User Edit Pencil Streamline Icon: https://streamlinehq.com
Authors (8)
  1. Kai Cheng (38 papers)
  2. Xiaoxiao Long (47 papers)
  3. Kaizhi Yang (5 papers)
  4. Yao Yao (235 papers)
  5. Wei Yin (57 papers)
  6. Yuexin Ma (97 papers)
  7. Wenping Wang (184 papers)
  8. Xuejin Chen (29 papers)
Citations (66)

Summary

  • The paper introduces a progressive propagation strategy that densifies 3D Gaussians using 2D view-dependent depth and normal maps.
  • It significantly improves rendering quality, achieving a 1.15dB PSNR gain on the Waymo dataset and robust performance on MipNeRF360.
  • The incorporation of a planar constraint refines geometric accuracy by ensuring consistency between rendered and propagated normals.
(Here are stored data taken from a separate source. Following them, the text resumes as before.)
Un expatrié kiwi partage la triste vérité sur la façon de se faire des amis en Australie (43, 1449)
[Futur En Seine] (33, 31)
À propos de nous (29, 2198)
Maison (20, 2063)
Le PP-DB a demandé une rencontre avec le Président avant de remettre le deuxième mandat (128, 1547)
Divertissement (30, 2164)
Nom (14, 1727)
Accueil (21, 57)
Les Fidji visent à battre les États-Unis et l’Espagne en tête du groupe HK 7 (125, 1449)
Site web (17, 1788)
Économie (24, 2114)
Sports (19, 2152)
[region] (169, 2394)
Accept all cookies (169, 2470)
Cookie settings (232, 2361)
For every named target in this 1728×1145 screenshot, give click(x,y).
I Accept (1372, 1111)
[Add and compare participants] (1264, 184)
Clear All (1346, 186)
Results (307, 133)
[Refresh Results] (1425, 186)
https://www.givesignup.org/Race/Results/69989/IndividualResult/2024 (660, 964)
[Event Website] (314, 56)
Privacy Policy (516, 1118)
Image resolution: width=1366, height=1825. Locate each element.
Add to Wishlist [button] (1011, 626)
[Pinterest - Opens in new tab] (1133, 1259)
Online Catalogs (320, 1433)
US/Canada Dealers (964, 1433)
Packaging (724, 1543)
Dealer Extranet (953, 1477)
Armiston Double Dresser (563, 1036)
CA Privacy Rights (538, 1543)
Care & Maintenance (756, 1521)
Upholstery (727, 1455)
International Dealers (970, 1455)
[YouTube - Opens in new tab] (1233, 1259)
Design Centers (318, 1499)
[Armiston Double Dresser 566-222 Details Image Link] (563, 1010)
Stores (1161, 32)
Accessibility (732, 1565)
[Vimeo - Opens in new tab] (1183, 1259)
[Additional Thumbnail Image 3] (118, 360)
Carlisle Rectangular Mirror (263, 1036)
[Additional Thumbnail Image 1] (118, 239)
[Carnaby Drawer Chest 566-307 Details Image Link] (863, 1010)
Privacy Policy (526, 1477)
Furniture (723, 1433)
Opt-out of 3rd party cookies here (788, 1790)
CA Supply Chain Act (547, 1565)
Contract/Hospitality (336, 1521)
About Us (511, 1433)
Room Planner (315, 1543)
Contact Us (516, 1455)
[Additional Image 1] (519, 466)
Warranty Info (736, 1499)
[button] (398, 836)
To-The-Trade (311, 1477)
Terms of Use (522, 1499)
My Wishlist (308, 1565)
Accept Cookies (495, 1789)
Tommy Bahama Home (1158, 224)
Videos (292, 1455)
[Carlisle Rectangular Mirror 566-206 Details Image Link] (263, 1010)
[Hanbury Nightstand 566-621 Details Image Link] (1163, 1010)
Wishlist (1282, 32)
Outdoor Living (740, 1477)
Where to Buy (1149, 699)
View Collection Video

Enhancing 3D Gaussian Splatting with Progressive Propagation for Neural Rendering

Introduction to GaussianPro

In the quest for real-time neural rendering, the advent of 3D Gaussian Splatting (3DGS) represented a significant leap forward, thanks to its efficiency and the quality of the renderings it could produce. However, it's evident that the initial excitement around 3DGS was tempered by its dependency on sparse Structure-from-Motion (SfM) point clouds for initialization. This reliance introduces notable limitations, particularly in large-scale scenes featuring texture-less surfaces, where SfM techniques struggle to generate sufficient points for effective 3DGS initialization. Addressing these challenges, our work introduces GaussianPro, a novel approach that enhances the densification of 3D Gaussians by leveraging a progressive propagation strategy. Our method bridges the gap between classical multi-view stereo (MVS) techniques and modern neural rendering, significantly improving rendering quality.

Methodology

Hybrid Geometric Representation

We approached the challenge by combining 3D Gaussians with 2D view-dependent depth and normal maps. This hybrid representation allows us to leverage 2D image space, facilitating the efficient determination of neighboring Gaussians and propagating geometric information among them. Our method operates by projecting 3D Gaussians onto 2D space to generate depth and normal maps. These maps guide the growth of Gaussians by informed densification.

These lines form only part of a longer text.